Davide era soffocato nel sonno, nel suo stesso vomito e si era gonfiato talmente tanto che non riuscivano più a distinguersi le sue sembianze.

Maria era letteralmente morta di paura, sempre durante il sonno e, per via dell’irrigidimento muscolare avvenuto durante il suo sogno, non erano riusciti a chiuderle la bocca spalancata in un muto grido di terrore e gli occhi vitrei aperti su qualcosa di spaventoso.

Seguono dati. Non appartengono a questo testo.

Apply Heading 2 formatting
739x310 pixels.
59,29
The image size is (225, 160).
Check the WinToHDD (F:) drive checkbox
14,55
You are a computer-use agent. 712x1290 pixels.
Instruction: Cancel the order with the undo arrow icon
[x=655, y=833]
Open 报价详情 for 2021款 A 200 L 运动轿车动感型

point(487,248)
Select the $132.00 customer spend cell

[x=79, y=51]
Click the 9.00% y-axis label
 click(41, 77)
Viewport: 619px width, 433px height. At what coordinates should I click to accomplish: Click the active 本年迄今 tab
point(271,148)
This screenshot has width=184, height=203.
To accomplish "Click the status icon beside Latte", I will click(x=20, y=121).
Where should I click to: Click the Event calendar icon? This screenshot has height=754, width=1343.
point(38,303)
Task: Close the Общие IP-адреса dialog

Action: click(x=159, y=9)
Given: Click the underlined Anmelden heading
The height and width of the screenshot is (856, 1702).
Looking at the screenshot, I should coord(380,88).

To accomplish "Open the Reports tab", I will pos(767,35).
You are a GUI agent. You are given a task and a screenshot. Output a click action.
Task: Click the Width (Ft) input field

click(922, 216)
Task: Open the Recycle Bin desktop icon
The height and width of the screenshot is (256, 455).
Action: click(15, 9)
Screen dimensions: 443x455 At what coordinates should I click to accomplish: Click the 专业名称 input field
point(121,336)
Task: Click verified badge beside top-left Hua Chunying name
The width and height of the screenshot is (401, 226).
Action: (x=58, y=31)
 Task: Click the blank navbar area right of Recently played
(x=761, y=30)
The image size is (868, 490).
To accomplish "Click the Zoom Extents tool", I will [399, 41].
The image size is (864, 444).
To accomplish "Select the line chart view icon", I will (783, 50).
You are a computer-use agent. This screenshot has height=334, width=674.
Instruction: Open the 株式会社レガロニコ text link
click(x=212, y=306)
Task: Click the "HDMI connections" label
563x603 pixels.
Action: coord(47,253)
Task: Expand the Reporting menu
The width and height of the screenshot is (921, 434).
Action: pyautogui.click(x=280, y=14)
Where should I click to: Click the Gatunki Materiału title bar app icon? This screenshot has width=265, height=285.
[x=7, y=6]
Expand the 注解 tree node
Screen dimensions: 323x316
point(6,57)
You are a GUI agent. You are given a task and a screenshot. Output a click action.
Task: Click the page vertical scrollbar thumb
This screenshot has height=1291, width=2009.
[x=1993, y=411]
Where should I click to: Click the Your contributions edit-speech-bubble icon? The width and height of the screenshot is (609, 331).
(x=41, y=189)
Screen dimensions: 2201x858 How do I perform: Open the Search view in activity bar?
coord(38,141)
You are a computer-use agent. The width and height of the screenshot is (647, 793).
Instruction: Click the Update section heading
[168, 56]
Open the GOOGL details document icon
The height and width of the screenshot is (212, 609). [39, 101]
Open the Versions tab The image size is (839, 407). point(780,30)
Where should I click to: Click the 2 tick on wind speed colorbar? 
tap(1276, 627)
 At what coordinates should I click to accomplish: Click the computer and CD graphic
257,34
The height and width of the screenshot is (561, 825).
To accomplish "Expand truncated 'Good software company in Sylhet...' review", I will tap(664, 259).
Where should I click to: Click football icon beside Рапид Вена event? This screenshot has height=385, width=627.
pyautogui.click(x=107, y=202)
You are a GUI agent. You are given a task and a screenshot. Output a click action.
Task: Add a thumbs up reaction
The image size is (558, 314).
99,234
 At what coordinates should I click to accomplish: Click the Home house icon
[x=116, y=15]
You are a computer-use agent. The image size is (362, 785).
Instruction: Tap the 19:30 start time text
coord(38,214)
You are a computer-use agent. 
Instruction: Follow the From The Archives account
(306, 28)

Il mio corpo, invece, era intatto. I miei lineamenti erano rilassati ed in quel momento ero talmente simile alla piccola Rosalia da sembrare una sua versione più adulta. Irradiavo serenità. Perché ero morta in pace.

Nel giorno della commemorazione dei defunti noi quattro avevamo sfidato la morte, facendoci beffe di “lei” e di coloro che… non c’erano più. E dalla morte eravamo stati puntiti. Ognuno secondo la propria colpa.